• [Task description] Which of the lines in the records below hold the string "will"? Copy every one of them.

• [Provided records]
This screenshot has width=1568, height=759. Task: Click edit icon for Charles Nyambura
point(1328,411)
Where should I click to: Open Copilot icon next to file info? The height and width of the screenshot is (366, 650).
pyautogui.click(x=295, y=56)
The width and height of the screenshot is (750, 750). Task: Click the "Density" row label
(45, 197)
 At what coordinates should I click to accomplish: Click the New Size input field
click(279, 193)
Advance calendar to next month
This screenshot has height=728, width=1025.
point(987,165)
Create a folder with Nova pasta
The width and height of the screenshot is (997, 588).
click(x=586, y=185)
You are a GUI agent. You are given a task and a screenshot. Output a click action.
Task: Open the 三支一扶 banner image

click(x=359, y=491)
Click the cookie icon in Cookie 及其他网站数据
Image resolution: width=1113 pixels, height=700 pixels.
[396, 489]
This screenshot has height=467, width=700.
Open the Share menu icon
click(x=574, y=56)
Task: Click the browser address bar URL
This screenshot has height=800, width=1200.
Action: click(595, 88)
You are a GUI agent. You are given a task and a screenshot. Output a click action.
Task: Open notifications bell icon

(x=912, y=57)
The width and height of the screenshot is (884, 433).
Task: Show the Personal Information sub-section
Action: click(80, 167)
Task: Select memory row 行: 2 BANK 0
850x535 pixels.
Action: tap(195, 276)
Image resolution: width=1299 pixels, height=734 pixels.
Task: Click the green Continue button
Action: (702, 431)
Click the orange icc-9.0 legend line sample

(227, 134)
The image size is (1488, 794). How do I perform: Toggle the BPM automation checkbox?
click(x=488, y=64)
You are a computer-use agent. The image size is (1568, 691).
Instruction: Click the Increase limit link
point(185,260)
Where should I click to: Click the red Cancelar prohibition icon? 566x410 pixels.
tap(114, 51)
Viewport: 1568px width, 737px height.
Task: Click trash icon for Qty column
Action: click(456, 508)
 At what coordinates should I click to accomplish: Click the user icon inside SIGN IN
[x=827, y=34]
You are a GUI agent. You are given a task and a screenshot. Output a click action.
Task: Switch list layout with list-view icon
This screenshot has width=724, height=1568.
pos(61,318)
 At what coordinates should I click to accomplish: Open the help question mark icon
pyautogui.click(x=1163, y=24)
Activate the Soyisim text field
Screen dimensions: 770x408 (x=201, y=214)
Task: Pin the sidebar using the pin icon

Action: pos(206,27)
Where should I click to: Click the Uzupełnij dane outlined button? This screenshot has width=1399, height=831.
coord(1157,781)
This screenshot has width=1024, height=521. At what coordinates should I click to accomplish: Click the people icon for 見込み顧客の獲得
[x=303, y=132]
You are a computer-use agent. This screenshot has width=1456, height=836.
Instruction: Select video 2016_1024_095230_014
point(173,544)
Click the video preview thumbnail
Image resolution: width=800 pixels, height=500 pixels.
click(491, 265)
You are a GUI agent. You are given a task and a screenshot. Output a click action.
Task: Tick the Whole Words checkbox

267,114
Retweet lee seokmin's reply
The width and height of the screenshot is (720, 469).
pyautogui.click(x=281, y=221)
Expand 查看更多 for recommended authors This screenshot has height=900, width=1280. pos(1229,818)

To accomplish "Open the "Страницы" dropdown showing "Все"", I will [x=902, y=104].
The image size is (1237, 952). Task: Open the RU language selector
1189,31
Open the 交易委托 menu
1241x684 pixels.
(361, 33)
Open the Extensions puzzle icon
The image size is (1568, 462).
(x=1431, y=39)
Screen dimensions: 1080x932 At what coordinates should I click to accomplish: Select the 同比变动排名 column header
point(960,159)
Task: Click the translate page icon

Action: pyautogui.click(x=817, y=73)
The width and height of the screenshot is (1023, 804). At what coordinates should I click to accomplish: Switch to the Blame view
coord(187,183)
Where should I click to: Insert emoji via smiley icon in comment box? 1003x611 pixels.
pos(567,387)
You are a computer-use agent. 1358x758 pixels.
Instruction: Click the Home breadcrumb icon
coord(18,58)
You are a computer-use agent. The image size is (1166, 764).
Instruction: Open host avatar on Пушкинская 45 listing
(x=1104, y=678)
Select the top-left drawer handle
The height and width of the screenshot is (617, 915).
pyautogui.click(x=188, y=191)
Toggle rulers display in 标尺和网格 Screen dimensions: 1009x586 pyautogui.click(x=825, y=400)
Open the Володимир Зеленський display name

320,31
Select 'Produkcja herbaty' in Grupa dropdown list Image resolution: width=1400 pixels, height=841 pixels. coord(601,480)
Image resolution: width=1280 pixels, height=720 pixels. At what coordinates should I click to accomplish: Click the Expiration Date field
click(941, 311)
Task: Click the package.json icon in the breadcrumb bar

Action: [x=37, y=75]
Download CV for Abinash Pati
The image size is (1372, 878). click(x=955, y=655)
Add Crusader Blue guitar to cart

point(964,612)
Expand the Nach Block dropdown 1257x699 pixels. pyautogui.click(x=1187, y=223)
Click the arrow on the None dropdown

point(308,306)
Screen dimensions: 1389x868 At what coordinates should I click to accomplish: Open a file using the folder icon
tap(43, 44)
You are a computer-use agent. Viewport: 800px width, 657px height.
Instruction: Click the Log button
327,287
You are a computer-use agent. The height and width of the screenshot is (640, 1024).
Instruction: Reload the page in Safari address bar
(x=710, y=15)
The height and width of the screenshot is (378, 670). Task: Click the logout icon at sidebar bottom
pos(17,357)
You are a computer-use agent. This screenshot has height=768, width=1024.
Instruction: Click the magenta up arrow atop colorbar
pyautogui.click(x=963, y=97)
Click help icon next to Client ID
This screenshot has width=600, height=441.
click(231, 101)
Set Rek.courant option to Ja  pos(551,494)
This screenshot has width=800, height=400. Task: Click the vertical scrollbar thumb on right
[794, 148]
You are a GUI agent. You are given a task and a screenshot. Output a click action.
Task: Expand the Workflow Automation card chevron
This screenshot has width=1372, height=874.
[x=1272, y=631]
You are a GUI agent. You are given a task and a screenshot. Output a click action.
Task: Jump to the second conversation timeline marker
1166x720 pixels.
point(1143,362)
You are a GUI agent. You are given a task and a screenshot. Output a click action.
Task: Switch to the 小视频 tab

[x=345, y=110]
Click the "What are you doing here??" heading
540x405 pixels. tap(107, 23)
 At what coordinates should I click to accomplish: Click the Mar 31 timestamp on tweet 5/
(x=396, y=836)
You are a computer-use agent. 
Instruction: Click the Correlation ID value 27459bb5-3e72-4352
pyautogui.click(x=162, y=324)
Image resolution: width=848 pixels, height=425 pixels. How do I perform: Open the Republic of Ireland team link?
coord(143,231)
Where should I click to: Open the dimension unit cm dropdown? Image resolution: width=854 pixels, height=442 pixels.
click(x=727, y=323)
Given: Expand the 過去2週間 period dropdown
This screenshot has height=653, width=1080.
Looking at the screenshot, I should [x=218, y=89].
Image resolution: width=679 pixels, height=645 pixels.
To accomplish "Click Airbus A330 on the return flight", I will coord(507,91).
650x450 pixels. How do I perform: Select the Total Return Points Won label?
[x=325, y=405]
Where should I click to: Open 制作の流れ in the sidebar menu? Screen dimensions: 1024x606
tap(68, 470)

• [Exercise answer]
To accomplish "Open the "Страницы" dropdown showing "Все"", I will [x=902, y=104].
To accomplish "Click Airbus A330 on the return flight", I will coord(507,91).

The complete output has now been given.